FINANCIAL MARKET

Sovereign bond issues bolster NSE ranking

This has however dampened Kenya's equities market

In Summary

•The value of bonds listed
 on the Nairobi exchange doubled to $17.5 billion (Sh1.81 trillion) from $8.8 billion (Sh912.56 billion) over the year, due entirely to sovereign issues

•The country has so far floated three sovereign bonds, with the most recent on being Sh210 billion Eurobond sold in May

Treasury buildings.
UNPAID BILLS: Treasury buildings.
Image: MONICAH MWANGI

Increased sovereign bond listings have helped Kenya sustain its position as Africa's third most advanced financial market. 

The Absa Africa Financial Markets Index, places the country after South Africa and Mauritius.

According to the index, sovereign bond listings have have further diversified Kenya’s current asset poo
l set with the introduction of green and blue bonds.

 
 

The value of bonds listed
 on the Nairobi exchange doubled to $17.5 billion (Sh1.81 trillion) from $8.8 billion (Sh912.56 billion) over the year, driven solely by sovereign issues.

The country has so far floated three sovereign bonds, with the most recent  being Sh210 billion Eurobond sold in May.

The dual-tranche of seven-year and 12-year tenors are priced at 7 per cent and eight per cent respectively.

Part of the amount raised was used to settle the first installment of the first Eurobond of about $750 million, which plus interest of about $80 million, about $830 million due on June 24.

One survey respondent in the index said the country’s large government bond issuance in recent years has crowded out investor demand for private-sector securities.

This means investors could be shunning the equities market for more lucrative and secure government bonds.

This has forced Kenya’s Capital Markets Authority to boost
 the country’s venture capital and private equity markets, by creating a pipeline of smaller firms that can pursue initial public offerings through incubation hubs.

 
 

“We are confident that these initiatives will enhance the sophistication of our financial markets and therefore attract more local and global investor participation,” Barclays Bank Kenya chairman Charles Muchene said.

According to the report, Kenya should also bank on high growth of pension assets to boost participation in the bourse.

Kenya’s pension assets rose by 17 per cent $10.5 billion (Sh1.08 trillion) from the previous year. 

According to one of the respondents fragmentation of these assets in many small pension fund schemes, the broken relationship between pension fund trustees and managers, and limited capacity and motives to invest in securities other than government debt and real estate has hampered pension funds’ contribution to capital market development.
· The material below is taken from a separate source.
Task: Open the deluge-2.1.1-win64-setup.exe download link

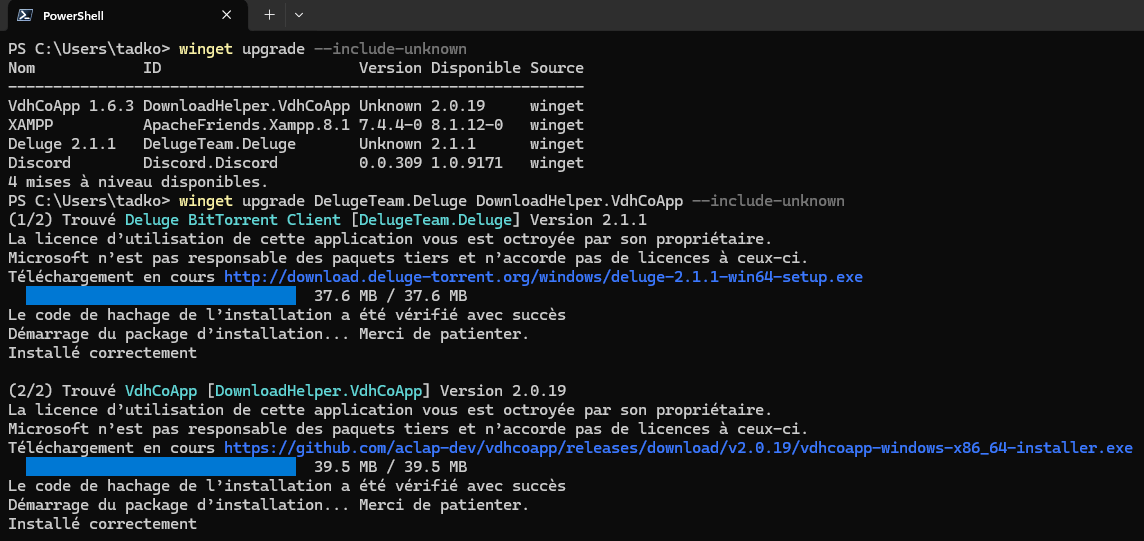Action: pyautogui.click(x=543, y=277)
Government securities account for 39 per cent of Kenya’s pension assets, followed by real estate at 20 per cent. Large allocations to government securities are common across index countries.

Speaking on behalf of Treasury CS Ukur Yatani, the ministry’s director for public investment management Stanely Kamau said the financial sector was key to growing Kenya’s economy and attaining the UN Sustainable Development Goals.

“This will be achieved through creation of a vibrant and globally competitive financial sector that will promote high level of savings to finance Kenya’s investment needs,” he said.

With a score of 65, Kenya’s financial markets depth leads the East African region, followed by Tanzania (55), Rwanda (53), Uganda (52) and Ethiopia (27).